This is a complex problem that requires a mixture of changes. Right now over 30% of our health care costs is attributed to "administration costs", aka insurance companies! In countries with universal health care it averages less than 2%.(Should we really have to pay a middle-man for health care?)
    In Japan the government sets the prices that can be charged for medical procedures. They are set so low that you can stay 3 nights in a hospital for less than a night in a motel. We should be doing that to some extent but not so harshly that the doctors have to have vending machines and charge for parking as they must in Japan. (I think perhaps a sliding fee scale, dependent on income, might be the best way to achieve this.) Then make medicare/medicaid a catastrophic care resource and retirement supplemental insurance.

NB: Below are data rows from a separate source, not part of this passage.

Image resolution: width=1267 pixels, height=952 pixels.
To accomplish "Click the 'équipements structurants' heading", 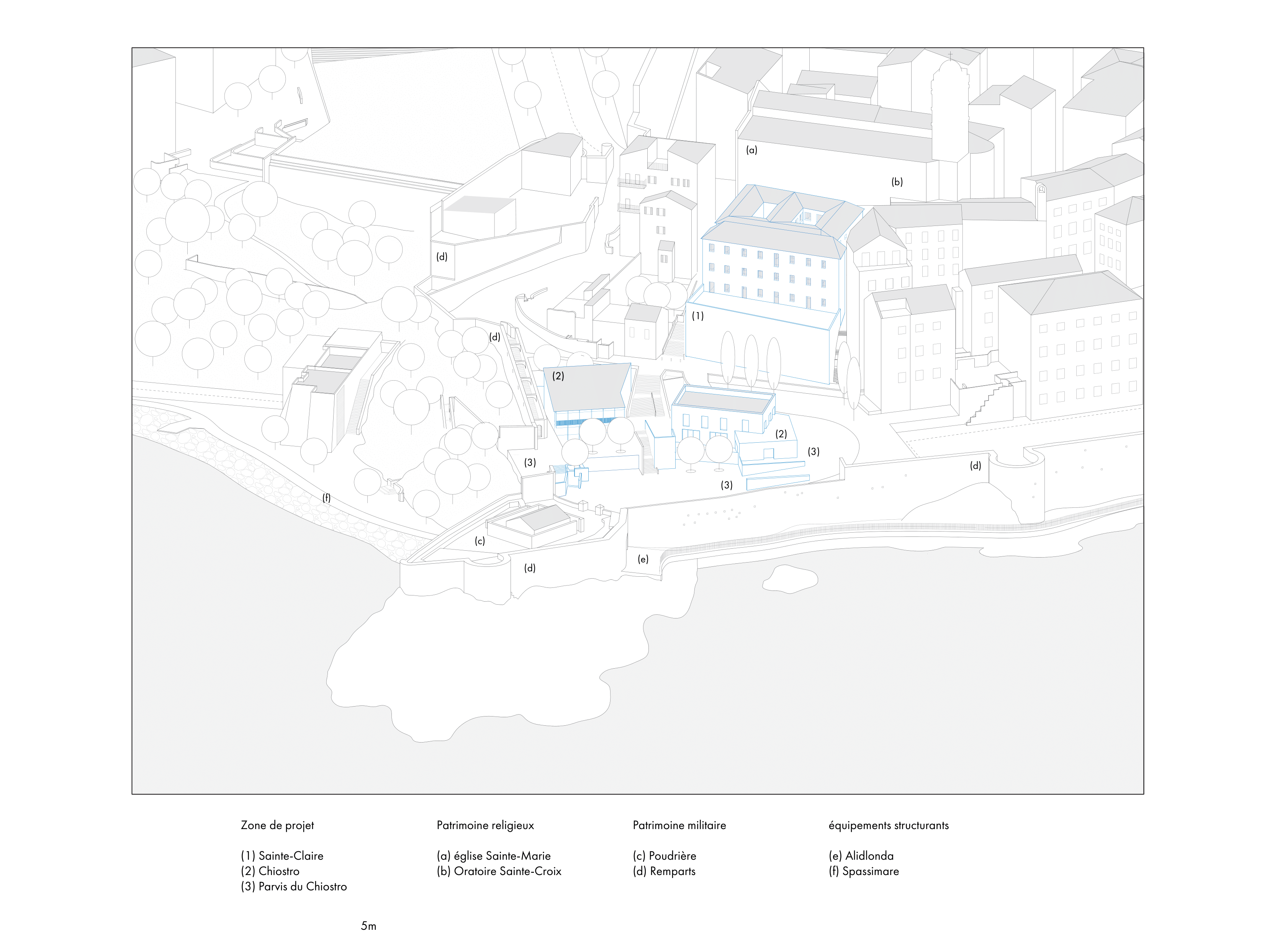I will coord(888,825).
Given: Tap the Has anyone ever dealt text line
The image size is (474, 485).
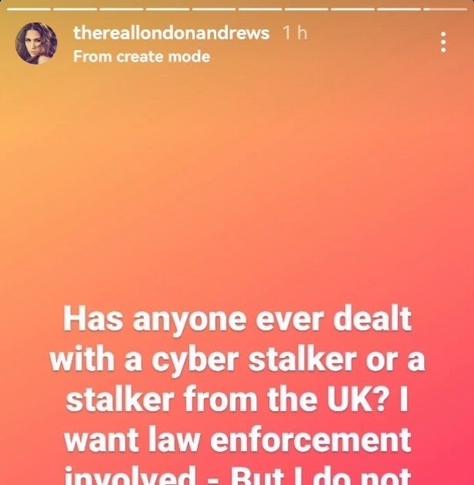Looking at the screenshot, I should pyautogui.click(x=237, y=319).
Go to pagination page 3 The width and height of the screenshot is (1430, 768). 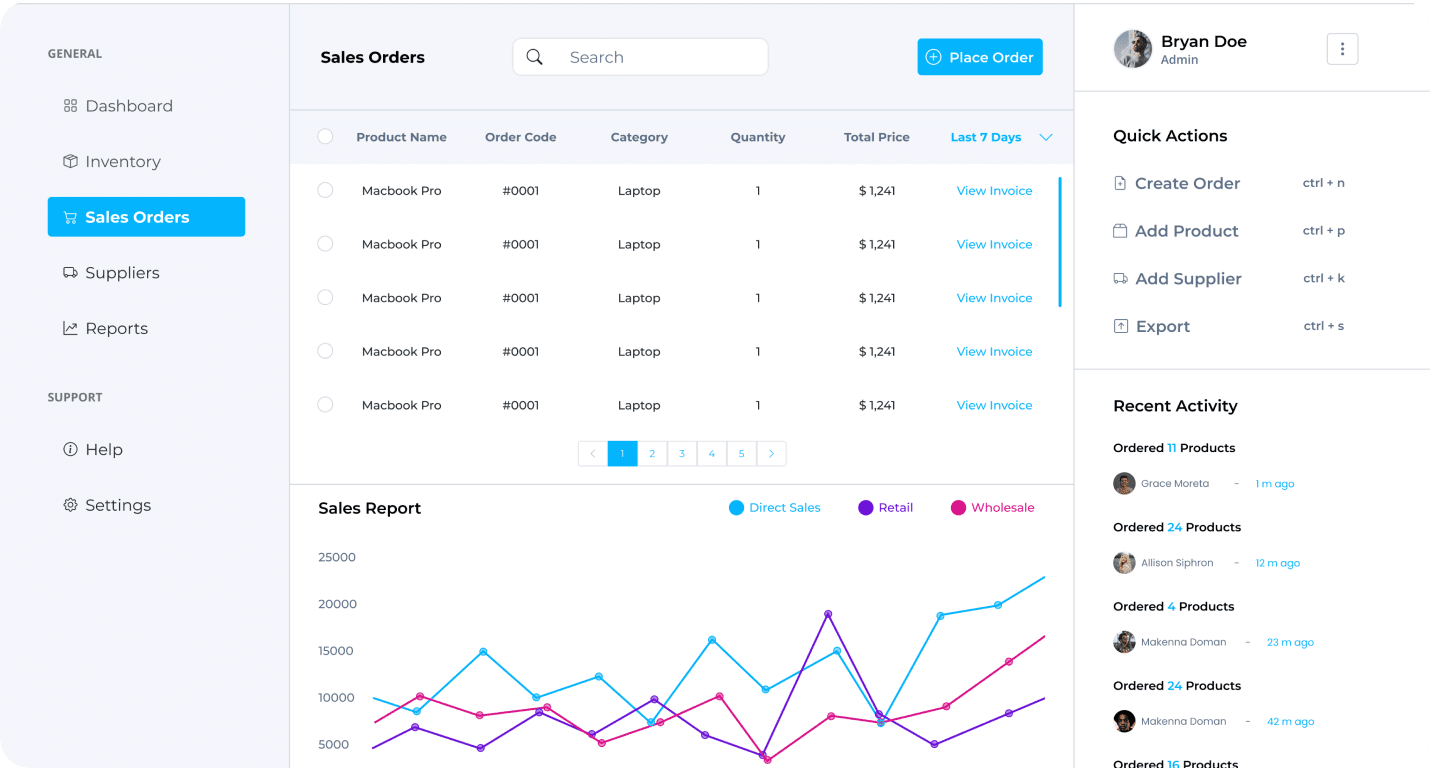(x=682, y=454)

    We also know that fraud is rampant in those systems and lots of tests get done because the providers know they'll be paid by tax dollars. In order to cut down on this, I suggest doctors pay a penalty for tests with negative results. Now there is a 2 tier system I believe would stop this from keeping doctors from not performing necessary tests. First, having them contribute 20% of testing fees into a general medical care fund. Second, make the penalties based on a percentage basis: Testing that produces useful results DIVIDED by tests that yield negative results.
(I'ld have to do further research to give exact percentages so the following are strictly examples!) Say we decide the median acceptable ratio is 17/5. Doctors who hit that figure exactly pay no penalties and receive no refunds. Doctors who have 18-21/5 might get back 20% of the money they paid into the fund, and an additional 5% for every positive test result per 5 negatives up to a maximum of 90% of the aforementioned fees. Doctors with 16-14/5 would PAY an additional 3%, plus an additional 3% for every time the top number goes down one.
    I'm sure there are other measures that would help but these reforms seem the most fair and reasonable to me at this time.